Regarding China, Trump has promised even tougher stances on trade, talking about revoking normal trade relations and imposing sanctions of up to 60 percent.
But he has also praised Chinese leader Xi Jinping, calling him a “brilliant guy” at a rally earlier this month.
North Korean leader Kim Jong Un looks at what he says is an intercontinental ballistic missile the country test-launched at Sunan International Airport in Pyongyang, North Korea.
Trump has also been vague about whether he believes the United States should defend Taiwan, the self-governing island over which Beijing seeks to establish control.
“If I answer that question, I will put myself in a very bad negotiating position,” he said on Fox News last summer when asked whether the United States should defend Taiwan.
“That said, Taiwan took all of our chip business,” he added, referring to Taiwan’s leadership as a producer of advanced semiconductors.
Trump has said little about his plans for North Korea and its leader Kim Jong Un, after exchanging “love letters” with the dictator in his first term.
In December, Trump dismissed as “fake news” reports that he plans to reach a deal that would allow Kim to keep his nuclear arsenal but would ease sanctions if he stops developing new warheads.

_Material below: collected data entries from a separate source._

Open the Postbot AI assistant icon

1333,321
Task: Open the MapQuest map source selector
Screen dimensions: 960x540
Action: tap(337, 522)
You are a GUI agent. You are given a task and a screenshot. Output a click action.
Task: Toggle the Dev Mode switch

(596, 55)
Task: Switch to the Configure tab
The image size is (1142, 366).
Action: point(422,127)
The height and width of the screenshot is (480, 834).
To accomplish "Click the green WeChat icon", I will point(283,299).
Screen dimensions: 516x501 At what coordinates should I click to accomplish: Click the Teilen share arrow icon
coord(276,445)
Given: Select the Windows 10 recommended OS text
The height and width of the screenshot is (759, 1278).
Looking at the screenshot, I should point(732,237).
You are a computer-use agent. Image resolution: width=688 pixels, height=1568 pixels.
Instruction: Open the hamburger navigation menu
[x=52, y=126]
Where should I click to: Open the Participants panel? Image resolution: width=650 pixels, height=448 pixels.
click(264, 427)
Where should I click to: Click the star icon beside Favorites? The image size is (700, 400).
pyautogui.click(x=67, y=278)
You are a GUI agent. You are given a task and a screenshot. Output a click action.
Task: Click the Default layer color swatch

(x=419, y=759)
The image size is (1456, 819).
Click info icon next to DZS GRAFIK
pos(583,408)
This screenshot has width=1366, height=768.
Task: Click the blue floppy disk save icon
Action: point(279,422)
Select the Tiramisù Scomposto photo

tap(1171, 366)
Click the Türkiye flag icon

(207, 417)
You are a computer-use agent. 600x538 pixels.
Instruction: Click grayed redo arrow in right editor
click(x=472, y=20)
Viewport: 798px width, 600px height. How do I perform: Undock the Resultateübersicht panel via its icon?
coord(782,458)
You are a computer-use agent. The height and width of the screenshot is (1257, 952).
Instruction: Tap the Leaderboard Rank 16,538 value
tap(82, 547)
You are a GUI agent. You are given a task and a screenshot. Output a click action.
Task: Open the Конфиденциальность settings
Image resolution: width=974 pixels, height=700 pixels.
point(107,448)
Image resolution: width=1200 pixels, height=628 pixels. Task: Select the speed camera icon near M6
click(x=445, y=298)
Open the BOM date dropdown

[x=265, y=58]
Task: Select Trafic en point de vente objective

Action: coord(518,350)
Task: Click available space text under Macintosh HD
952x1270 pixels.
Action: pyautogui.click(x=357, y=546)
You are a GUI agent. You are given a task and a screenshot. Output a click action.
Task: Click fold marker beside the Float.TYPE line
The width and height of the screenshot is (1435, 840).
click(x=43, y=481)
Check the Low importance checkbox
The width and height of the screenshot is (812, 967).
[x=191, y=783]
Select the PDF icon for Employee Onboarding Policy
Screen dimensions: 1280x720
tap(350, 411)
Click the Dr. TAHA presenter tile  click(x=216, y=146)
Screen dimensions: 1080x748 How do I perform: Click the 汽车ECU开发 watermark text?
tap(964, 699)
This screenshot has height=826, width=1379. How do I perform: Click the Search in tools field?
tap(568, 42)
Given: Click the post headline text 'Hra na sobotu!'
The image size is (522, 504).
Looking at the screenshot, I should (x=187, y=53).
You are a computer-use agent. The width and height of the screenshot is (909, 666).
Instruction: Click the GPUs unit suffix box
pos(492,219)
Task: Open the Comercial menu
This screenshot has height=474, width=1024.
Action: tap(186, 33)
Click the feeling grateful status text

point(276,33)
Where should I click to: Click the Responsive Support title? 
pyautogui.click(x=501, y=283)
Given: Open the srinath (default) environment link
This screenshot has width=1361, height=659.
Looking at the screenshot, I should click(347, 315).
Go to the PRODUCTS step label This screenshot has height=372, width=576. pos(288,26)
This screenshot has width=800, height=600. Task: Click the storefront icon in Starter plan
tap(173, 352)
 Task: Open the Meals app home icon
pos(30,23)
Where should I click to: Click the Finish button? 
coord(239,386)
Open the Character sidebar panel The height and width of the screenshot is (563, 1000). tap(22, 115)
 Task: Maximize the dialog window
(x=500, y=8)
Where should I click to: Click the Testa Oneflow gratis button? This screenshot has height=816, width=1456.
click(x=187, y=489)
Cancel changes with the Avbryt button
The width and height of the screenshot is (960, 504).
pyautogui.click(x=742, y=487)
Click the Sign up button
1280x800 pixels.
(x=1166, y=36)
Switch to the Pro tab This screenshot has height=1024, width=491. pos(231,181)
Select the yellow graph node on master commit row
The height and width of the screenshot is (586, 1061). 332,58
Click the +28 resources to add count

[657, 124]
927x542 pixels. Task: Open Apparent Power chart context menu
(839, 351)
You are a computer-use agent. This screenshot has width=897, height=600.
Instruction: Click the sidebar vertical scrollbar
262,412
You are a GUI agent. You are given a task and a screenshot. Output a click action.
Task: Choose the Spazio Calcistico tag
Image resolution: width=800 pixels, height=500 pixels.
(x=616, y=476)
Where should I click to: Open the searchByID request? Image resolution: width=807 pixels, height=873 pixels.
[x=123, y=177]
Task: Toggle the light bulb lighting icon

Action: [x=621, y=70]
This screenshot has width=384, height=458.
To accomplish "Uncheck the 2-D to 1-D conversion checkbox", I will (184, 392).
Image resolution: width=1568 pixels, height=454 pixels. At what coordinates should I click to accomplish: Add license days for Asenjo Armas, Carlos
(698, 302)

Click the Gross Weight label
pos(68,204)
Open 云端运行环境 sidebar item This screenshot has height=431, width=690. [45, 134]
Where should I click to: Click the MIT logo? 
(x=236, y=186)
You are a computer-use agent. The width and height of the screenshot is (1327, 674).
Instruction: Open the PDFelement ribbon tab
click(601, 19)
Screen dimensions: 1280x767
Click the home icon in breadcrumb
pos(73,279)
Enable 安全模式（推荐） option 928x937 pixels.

Tensions on the Korean Peninsula are at their highest point in years. Kim is believed to be accelerating his nuclear and missile program and has enshrined in law his nation’s right to launch preemptive strikes.
During his first term, Trump proposed withdrawing US troops from South Korea, Germany and other countries.
He has said he would push for greater military spending in a second term, to deter adversaries from challenging the United States or starting new wars.
Iranian President Ebrahim Raisi listens to Russian Foreign Minister Sergey Lavrov during their meeting in Tehran, Monday, October 23, 2023.
Last weekend, Trump was widely condemned for claiming he would encourage Russia to attack NATO members who didn’t “pay up.”
Among those condemning the former president were the White House, which called his comments “unhinged,” and a former communications aide who said Trump was emboldening Vladimir Putin, amid fears he could even trigger World War III.
The former president made the alarming promise to rile a cheering crowd that took to the streets outside his rally in Conway, South Carolina, on Saturday.
‘The president of a big country stood up and said, “If we don’t pay and Russia attacks us, will they protect us?” I said you didn’t pay, are you in default? He said, “Yeah, let’s just say that happened.”
‘No, I wouldn’t protect you, in fact I would encourage them (Russia) to do whatever they want, you have to pay! You have to pay your bills.